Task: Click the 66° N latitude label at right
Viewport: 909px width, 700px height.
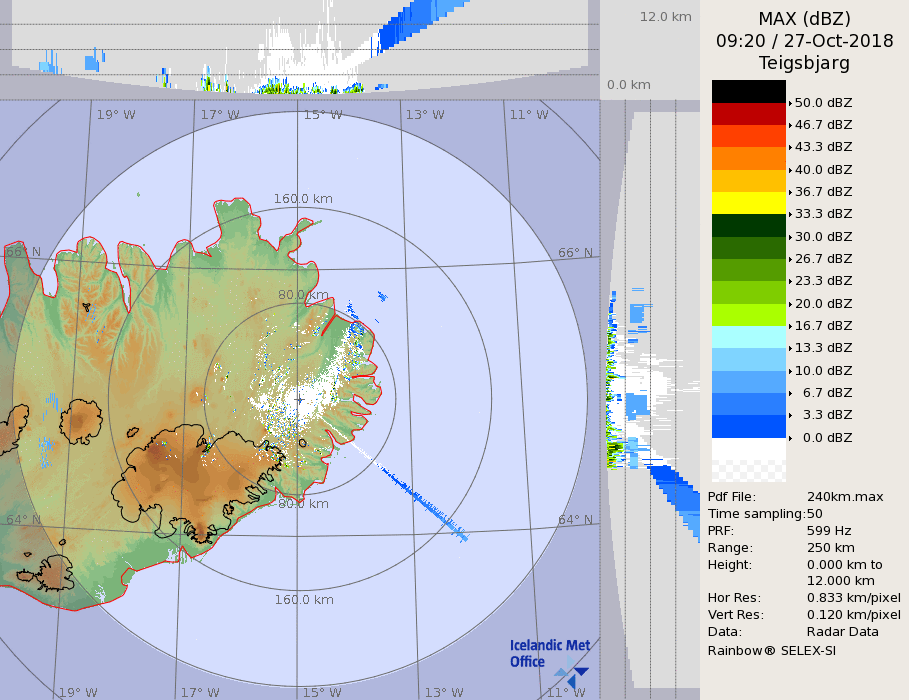Action: point(575,253)
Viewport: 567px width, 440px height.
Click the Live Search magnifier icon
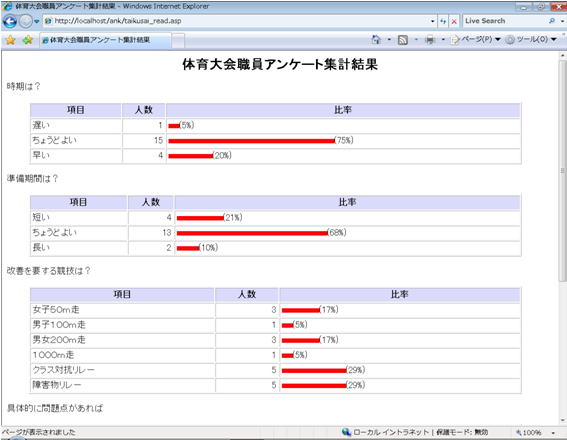coord(552,21)
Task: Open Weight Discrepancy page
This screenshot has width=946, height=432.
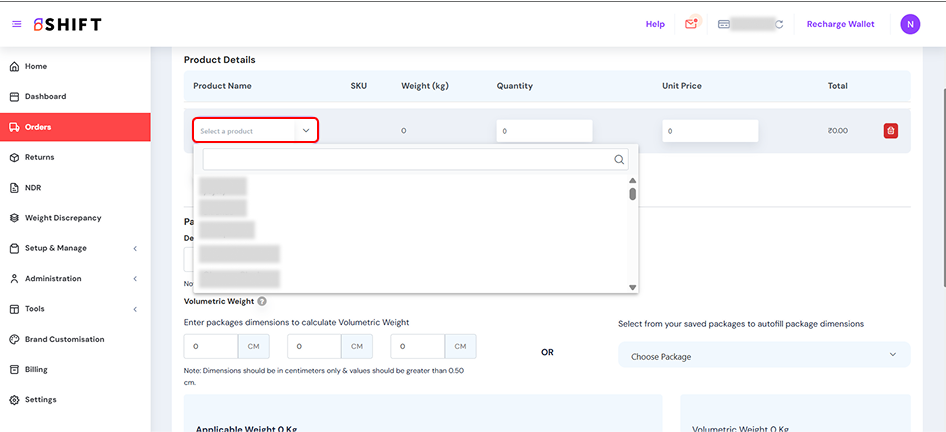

◆ TASK DETAILS: Give every line of the rows above as a Markdown table with the columns No. and Text, numbering the lines in order, skipping blank lines, and leaving the pictures out.

◆ TASK OUTPUT:
| No. | Text |
|---|---|
| 1 | Task: Click the 66° N latitude label at right |
| 2 | Viewport: 909px width, 700px height. |
| 3 | Action: point(575,253) |
| 4 | Viewport: 567px width, 440px height. |
| 5 | Click the Live Search magnifier icon |
| 6 | coord(552,21) |
| 7 | Task: Open Weight Discrepancy page |
| 8 | This screenshot has width=946, height=432. |